健太は給食中も足元でボールを転がしながら食べていました。サッカーの朝練があって、昼休みは友だちと、夕方は部活。クラブチームにも入っていましたから、ずっとサッカーをしていました。

 あるとき友だちと野球をやろうって話になったんですが、ダメもとで健太にも声を掛けたんです。忙しいから来ないと思ったら“行くよ”と言うから“えぇ! 健太が!?”ってビックリ。サッカー漬けの健太が野球をするって、僕らにとってもニュースだったんです。

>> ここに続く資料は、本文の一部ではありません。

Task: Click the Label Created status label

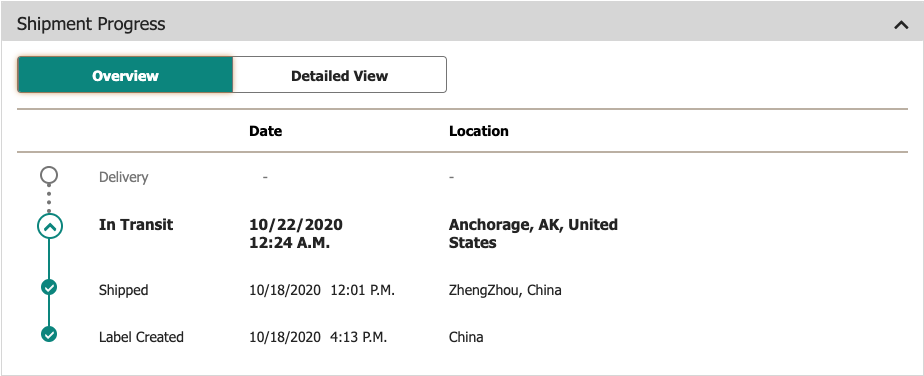Action: pyautogui.click(x=141, y=337)
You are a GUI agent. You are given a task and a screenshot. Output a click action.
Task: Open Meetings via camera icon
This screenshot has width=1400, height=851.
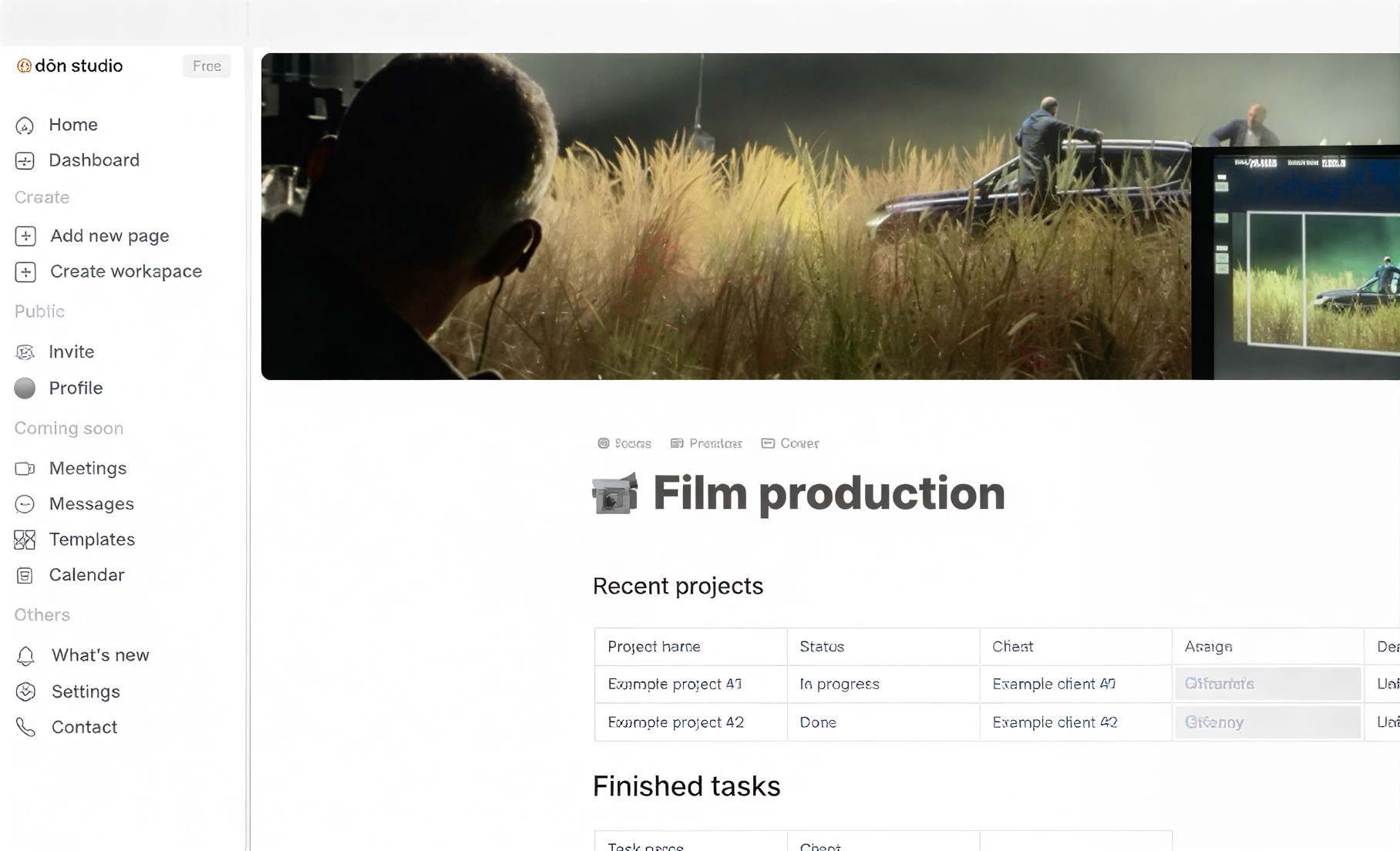click(25, 469)
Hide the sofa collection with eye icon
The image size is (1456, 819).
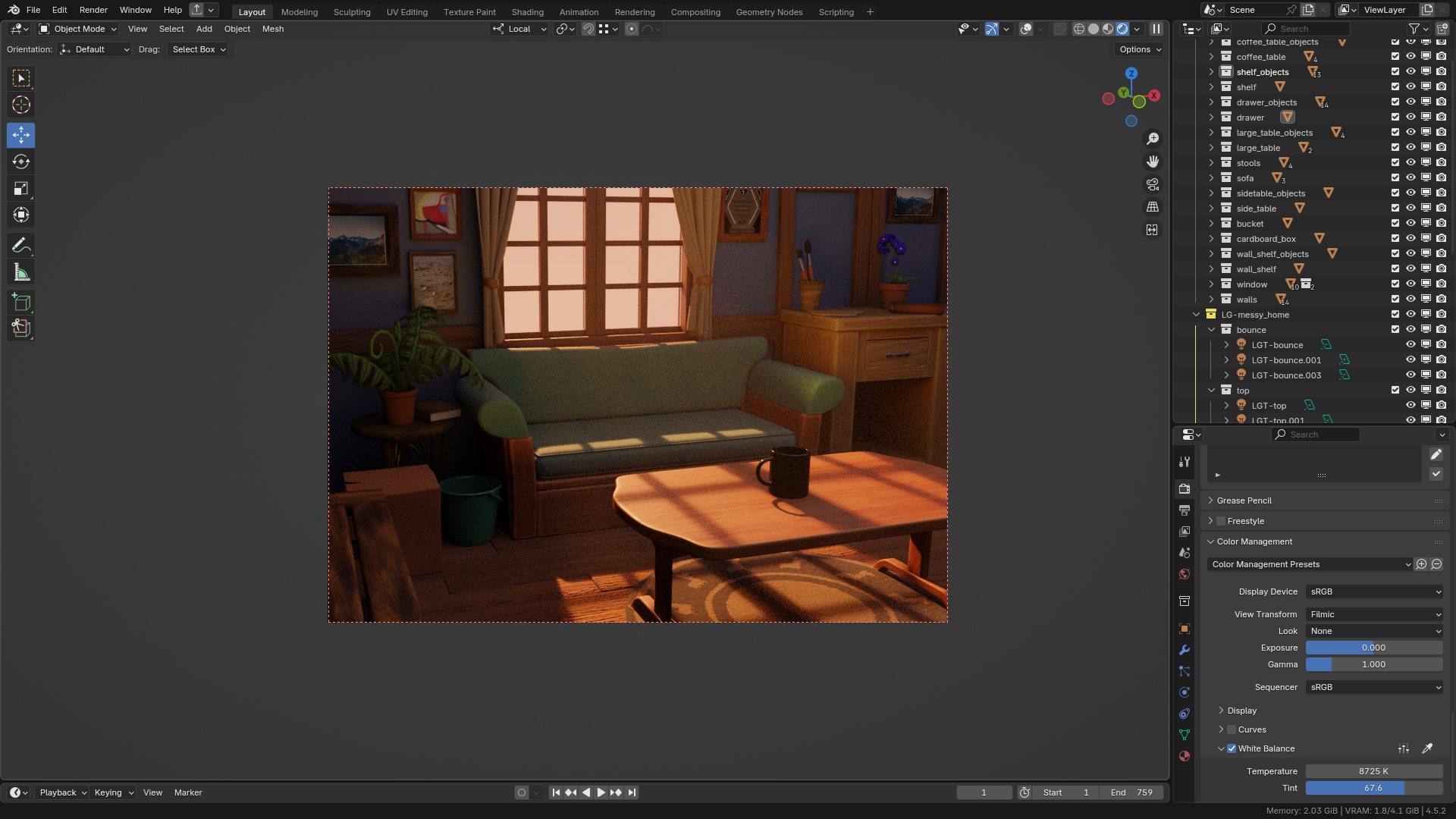[1410, 178]
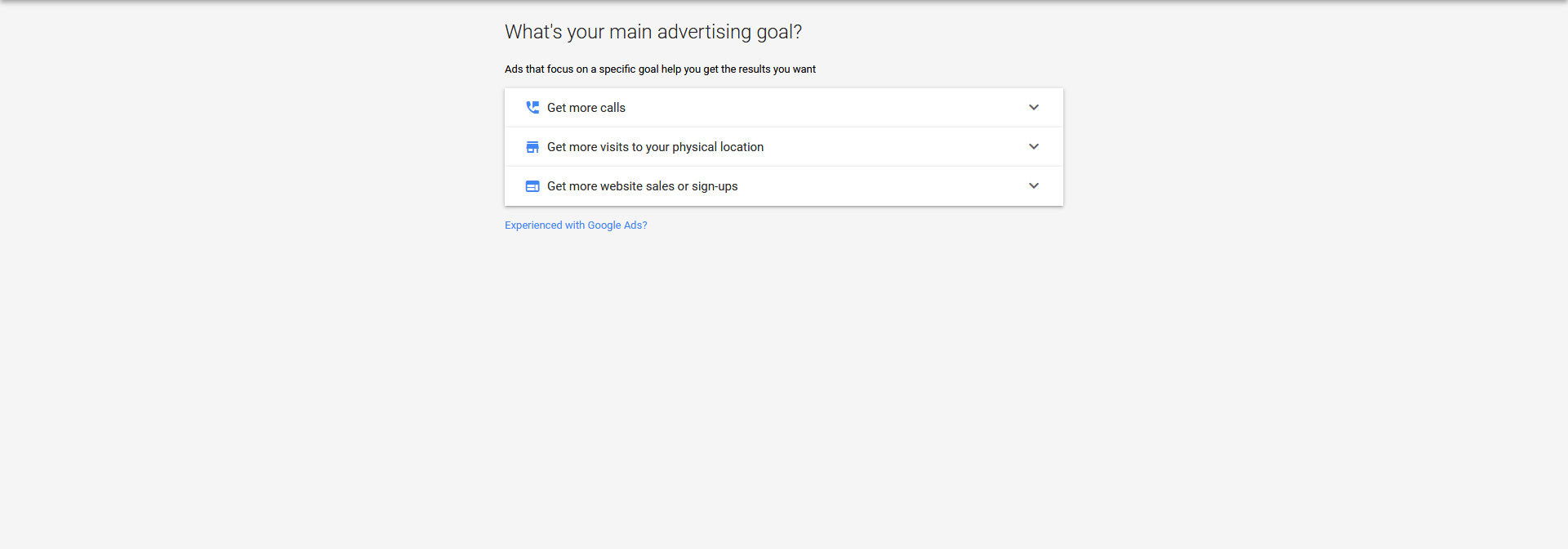Click the "Ads that focus on a specific goal" subtitle
This screenshot has width=1568, height=549.
pos(660,69)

ただ、野球はあんまりうまくなかった(笑)」

 1位に輝いた『まる子 南の島へ行く』には後日談がある。

『まるちゃん南の島へ行く』の巻 (C)さくらプロダクション/日本アニメーション
『まるちゃん南の島へ行く』の巻 (C)さくらプロダクション/日本アニメーション
【写真】『ちびまる子ちゃん』神回ランキング6位〜35位と、名シーンの数々

『まる子 はまじとウワサになる』で、まる子が南の島のお土産を同級生に渡すのだが“はまじ”には『I love You』と書かれたバッジを渡していた。翌日、まる子が学校に行くと、黒板には相合傘が書かれ、《スクープ! “まる子”と“はまじ”ねつあい!!》と記された怪文書が出回るなど、すっかり噂になっていたのだ。小学生ならよくある話のような気もするが、そんな恋愛エピソードも本当にあったの?

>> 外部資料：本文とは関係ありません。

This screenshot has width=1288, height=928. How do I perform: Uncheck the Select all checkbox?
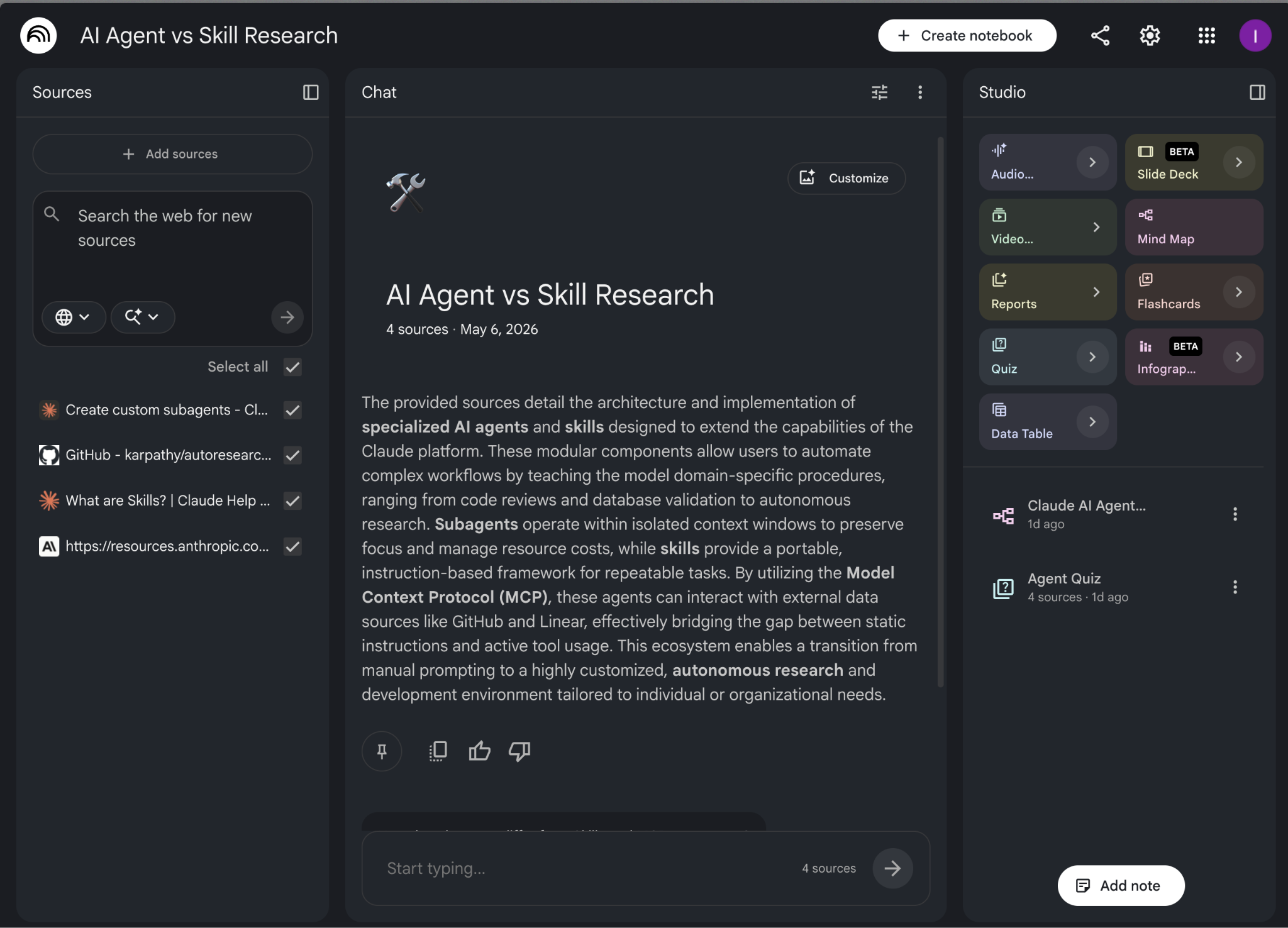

「そんな浮いた話はありません(笑)。ただ、中学時代だったか、さくらがなぜか僕をジッと見つめてくることがあったんです。気があるとかそういう感じではなく、観察していたんだと思います。そのころから、さくらの中では“ちびまる子”の構想があったのかもしれませんね」

 こんなこぼれ話も。

「実際にいた教師の戸川先生は、オレンジのTシャツに浅黒く、色の入ったサングラスのような眼鏡をかけていました。めちゃくちゃ怖かったので、僕は学校に行きたくなくて、不登校になったぐらい。1年で別の学校へ異動したときは、“4年生は一緒じゃないんだ。やった!”と思ったのをよく覚えています」

 ランキング外ではあるけど、『先生の家に遊びに行こう』では、まる子らが戸川先生の家に遊びに行く話。最終的に“はまじ”は戸川先生の家に泊まることになり、翌日に先生と登校するシーンも描かれる。

「先生が本当に怖くて僕は学校に行ってなかったのですが、朝に戸川先生が迎えに来て、連れていかれることもありました。だから朝6時45分ぐらいに家から逃げ出していたんですよ。アニメのような優しい先生はいないんです……」

 戸川先生と登校する浜崎さんを、さくらさんは見ていたのかも。

 2018年に53歳という若さで他界したさくらさん。彼女が過ごした子どものころのたくさんの思い出は、今も色褪せず多くの人に愛され続けているのだ。